Instructions for the task:
Every line in the records below between the one holding "Screen dimensions: 1190x1008" and the one holding "Task: Click the green Wissens-Chunks icon", inclusive, is to be set down exactly; all other lines are to be left out.

Listed records below:

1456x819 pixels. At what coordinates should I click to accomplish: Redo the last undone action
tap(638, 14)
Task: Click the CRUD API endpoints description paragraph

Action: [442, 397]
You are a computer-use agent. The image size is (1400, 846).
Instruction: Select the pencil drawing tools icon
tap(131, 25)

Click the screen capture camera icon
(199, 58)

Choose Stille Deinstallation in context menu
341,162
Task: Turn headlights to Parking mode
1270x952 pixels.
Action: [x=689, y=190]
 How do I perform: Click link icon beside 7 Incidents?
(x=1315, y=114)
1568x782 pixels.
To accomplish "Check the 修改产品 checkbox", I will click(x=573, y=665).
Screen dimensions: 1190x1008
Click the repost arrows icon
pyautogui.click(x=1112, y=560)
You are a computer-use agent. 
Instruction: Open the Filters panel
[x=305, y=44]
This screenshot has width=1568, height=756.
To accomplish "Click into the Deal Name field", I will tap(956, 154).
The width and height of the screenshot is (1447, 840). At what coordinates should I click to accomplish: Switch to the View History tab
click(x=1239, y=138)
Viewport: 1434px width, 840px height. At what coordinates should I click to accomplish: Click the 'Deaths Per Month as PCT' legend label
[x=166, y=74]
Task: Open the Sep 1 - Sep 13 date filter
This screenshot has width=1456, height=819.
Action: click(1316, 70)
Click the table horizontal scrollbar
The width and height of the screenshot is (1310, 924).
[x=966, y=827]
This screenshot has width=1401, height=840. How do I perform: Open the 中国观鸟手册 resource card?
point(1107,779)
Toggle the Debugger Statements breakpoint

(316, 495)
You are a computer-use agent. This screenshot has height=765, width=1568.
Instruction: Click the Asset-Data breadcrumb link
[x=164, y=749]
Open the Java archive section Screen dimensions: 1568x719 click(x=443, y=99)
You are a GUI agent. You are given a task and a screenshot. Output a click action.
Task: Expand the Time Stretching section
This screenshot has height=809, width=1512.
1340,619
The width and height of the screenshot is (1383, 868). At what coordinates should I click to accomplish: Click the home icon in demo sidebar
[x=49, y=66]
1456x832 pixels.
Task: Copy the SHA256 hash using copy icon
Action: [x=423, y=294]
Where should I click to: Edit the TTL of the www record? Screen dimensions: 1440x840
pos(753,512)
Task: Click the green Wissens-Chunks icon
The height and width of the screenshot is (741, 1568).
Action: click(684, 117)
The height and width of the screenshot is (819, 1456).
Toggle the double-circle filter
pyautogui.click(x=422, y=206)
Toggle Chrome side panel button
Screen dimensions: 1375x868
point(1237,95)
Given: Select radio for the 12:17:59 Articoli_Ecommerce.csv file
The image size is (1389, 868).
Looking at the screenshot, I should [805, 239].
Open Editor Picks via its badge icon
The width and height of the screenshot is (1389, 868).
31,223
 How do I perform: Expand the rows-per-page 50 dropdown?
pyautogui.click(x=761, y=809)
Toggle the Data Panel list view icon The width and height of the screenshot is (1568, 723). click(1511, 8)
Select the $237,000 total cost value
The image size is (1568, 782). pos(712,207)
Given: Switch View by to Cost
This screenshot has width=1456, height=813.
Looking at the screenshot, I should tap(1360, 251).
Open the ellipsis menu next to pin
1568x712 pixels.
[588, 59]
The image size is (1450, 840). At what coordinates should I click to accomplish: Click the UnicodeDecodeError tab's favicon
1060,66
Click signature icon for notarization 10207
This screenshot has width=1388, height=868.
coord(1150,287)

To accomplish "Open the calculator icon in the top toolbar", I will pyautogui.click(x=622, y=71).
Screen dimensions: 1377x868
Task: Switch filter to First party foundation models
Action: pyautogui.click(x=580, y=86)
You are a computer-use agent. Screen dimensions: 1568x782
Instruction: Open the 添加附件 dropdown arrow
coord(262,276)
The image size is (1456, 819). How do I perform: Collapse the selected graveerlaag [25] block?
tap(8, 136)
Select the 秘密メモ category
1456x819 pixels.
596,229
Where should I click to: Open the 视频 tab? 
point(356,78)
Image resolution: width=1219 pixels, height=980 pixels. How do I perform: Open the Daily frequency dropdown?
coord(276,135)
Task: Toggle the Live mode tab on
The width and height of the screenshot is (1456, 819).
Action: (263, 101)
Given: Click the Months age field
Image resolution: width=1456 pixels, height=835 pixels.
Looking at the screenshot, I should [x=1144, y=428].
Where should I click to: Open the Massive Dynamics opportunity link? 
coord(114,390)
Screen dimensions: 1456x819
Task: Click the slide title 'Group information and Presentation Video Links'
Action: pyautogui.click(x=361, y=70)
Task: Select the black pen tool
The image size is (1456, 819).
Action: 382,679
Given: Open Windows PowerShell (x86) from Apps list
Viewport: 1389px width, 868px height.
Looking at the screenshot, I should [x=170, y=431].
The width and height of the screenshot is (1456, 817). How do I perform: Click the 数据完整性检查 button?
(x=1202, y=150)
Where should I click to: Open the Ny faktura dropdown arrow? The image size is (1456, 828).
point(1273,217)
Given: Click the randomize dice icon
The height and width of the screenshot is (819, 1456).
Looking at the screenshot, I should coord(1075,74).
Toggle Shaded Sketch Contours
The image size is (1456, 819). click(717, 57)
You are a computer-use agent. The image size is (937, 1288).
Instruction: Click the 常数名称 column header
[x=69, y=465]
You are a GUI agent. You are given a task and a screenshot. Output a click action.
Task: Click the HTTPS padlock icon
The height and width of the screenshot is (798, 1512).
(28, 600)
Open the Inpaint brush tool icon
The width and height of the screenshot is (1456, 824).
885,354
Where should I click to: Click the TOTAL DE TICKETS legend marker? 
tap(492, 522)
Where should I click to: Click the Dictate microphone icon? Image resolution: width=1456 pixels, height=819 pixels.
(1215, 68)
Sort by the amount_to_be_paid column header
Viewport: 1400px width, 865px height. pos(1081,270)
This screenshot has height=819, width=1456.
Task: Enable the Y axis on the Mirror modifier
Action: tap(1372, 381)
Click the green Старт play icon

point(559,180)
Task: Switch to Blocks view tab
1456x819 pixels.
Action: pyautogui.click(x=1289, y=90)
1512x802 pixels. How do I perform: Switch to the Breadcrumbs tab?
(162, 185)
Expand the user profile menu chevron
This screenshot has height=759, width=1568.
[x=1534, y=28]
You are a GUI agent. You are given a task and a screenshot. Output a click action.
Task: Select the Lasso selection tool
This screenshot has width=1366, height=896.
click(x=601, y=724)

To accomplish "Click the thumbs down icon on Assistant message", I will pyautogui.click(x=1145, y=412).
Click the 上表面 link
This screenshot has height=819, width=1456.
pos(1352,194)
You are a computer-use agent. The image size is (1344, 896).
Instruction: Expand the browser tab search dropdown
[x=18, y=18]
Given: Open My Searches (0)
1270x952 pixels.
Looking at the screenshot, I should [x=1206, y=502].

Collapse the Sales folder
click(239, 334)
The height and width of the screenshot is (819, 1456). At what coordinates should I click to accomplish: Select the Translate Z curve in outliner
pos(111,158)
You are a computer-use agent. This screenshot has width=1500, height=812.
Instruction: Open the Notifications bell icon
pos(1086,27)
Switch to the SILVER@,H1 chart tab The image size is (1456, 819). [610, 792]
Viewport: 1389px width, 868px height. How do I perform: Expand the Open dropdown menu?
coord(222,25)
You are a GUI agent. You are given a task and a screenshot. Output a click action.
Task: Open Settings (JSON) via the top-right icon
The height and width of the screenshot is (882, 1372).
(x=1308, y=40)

End of Listed records.

The completed task:
Screen dimensions: 1190x1008
Click the repost arrows icon
pyautogui.click(x=1112, y=560)
You are a computer-use agent. 
Instruction: Open the Filters panel
[x=305, y=44]
This screenshot has width=1568, height=756.
To accomplish "Click into the Deal Name field", I will tap(956, 154).
The width and height of the screenshot is (1447, 840). At what coordinates should I click to accomplish: Switch to the View History tab
click(x=1239, y=138)
Viewport: 1434px width, 840px height. At what coordinates should I click to accomplish: Click the 'Deaths Per Month as PCT' legend label
[x=166, y=74]
Task: Open the Sep 1 - Sep 13 date filter
This screenshot has width=1456, height=819.
Action: click(1316, 70)
Click the table horizontal scrollbar
The width and height of the screenshot is (1310, 924).
[x=966, y=827]
This screenshot has width=1401, height=840. How do I perform: Open the 中国观鸟手册 resource card?
point(1107,779)
Toggle the Debugger Statements breakpoint

(316, 495)
You are a computer-use agent. This screenshot has height=765, width=1568.
Instruction: Click the Asset-Data breadcrumb link
[x=164, y=749]
Open the Java archive section Screen dimensions: 1568x719 click(x=443, y=99)
You are a GUI agent. You are given a task and a screenshot. Output a click action.
Task: Expand the Time Stretching section
This screenshot has height=809, width=1512.
1340,619
The width and height of the screenshot is (1383, 868). At what coordinates should I click to accomplish: Click the home icon in demo sidebar
[x=49, y=66]
1456x832 pixels.
Task: Copy the SHA256 hash using copy icon
Action: [x=423, y=294]
Where should I click to: Edit the TTL of the www record? Screen dimensions: 1440x840
pos(753,512)
Task: Click the green Wissens-Chunks icon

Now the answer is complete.